Özgür Eğitim-Sen olarak hükümete çağrıda bulunuyoruz. Hiçbir devletin memuruna reva göremeyeceği bir kıyıcılıkla kamu çalışanını insani yaşam standartlarının gerisine ittiniz, açlığa mahkûm ettiniz. Sayısız hukuki sorumluluk yüklediğiniz eğitimli-vasıflı kamu görevlisine, inanılması güç biçimde aynı kurumdaki temizlik personeline verdiğiniz maaşın yarısını uygun gördünüz, iş barışını katlettiniz. Enflasyona ezdirmedik dediğiniz memuru kötü ekonomi yönetiminiz nedeniyle hayat pahalılığı ve yüksek enflasyonun altında nefes alamaz duruma getirdiniz. Bu kabul edilemez duruma bir an önce son verip temmuz ayında yapılacak iyileştirmelerle en düşük memur maaşlarını yoksulluk sınırı olan 33 bin 752 TL’nin üzerine çıkarmalısınız.
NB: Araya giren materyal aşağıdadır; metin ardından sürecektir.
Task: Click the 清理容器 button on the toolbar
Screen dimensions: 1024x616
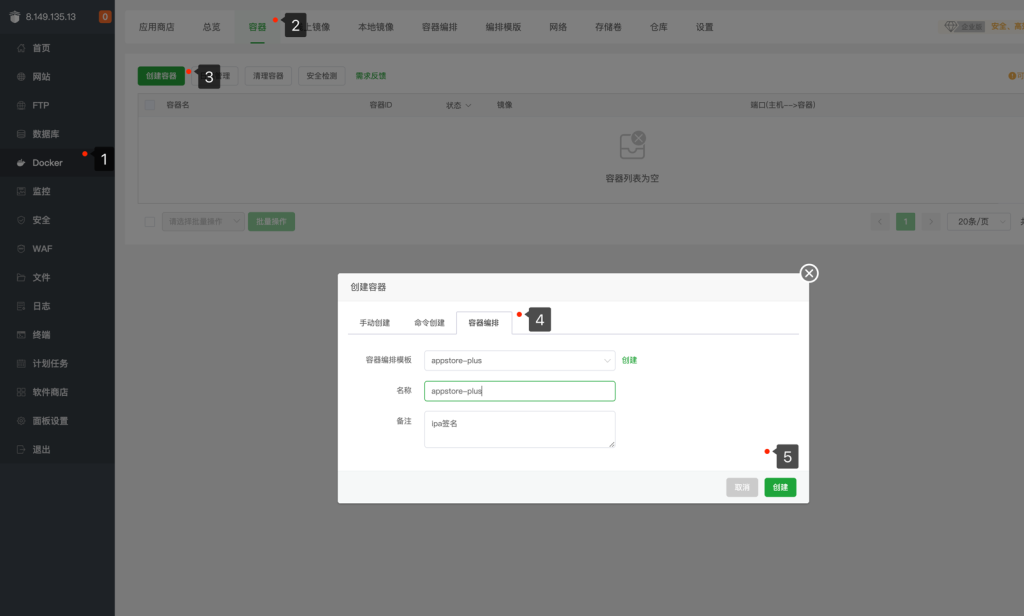Action: pyautogui.click(x=267, y=75)
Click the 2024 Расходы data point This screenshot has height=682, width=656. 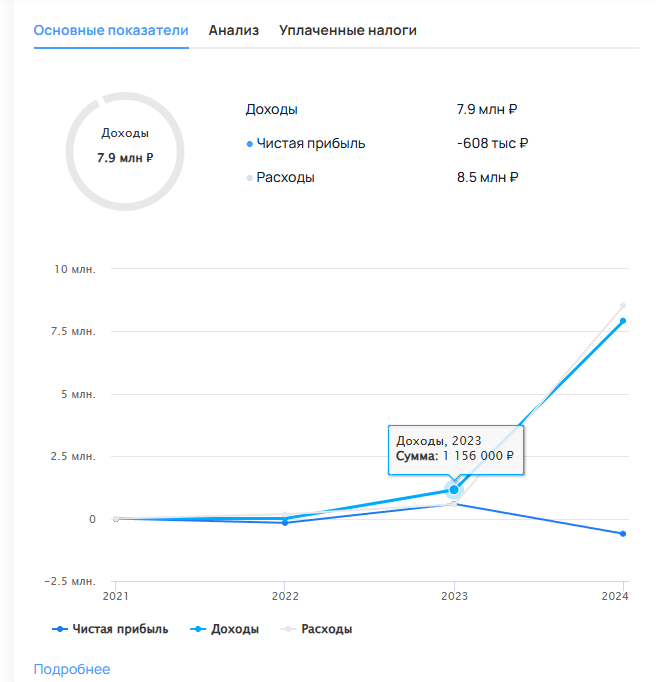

Verilen zamlardan birkaç ay sonra maaşları ciddi şekilde azaltan vergi dilimini yüzde 15’e sabitlemeli, insanca yaşamın temini için kamu işçilerine ödenen ikramiye, tediye ve kira yardımı gibi sosyal hakları memura da tanımalısınız. Ayrıca yok ettiğiniz orta sınıfa ve yoksulluğa, sefalete, borç batağına terk ettiğiniz memura açtığınız anlamsız savaşa artık son vermelisiniz. Zira böylesi bir savaşın kaybedeni tüm toplum olacaktır.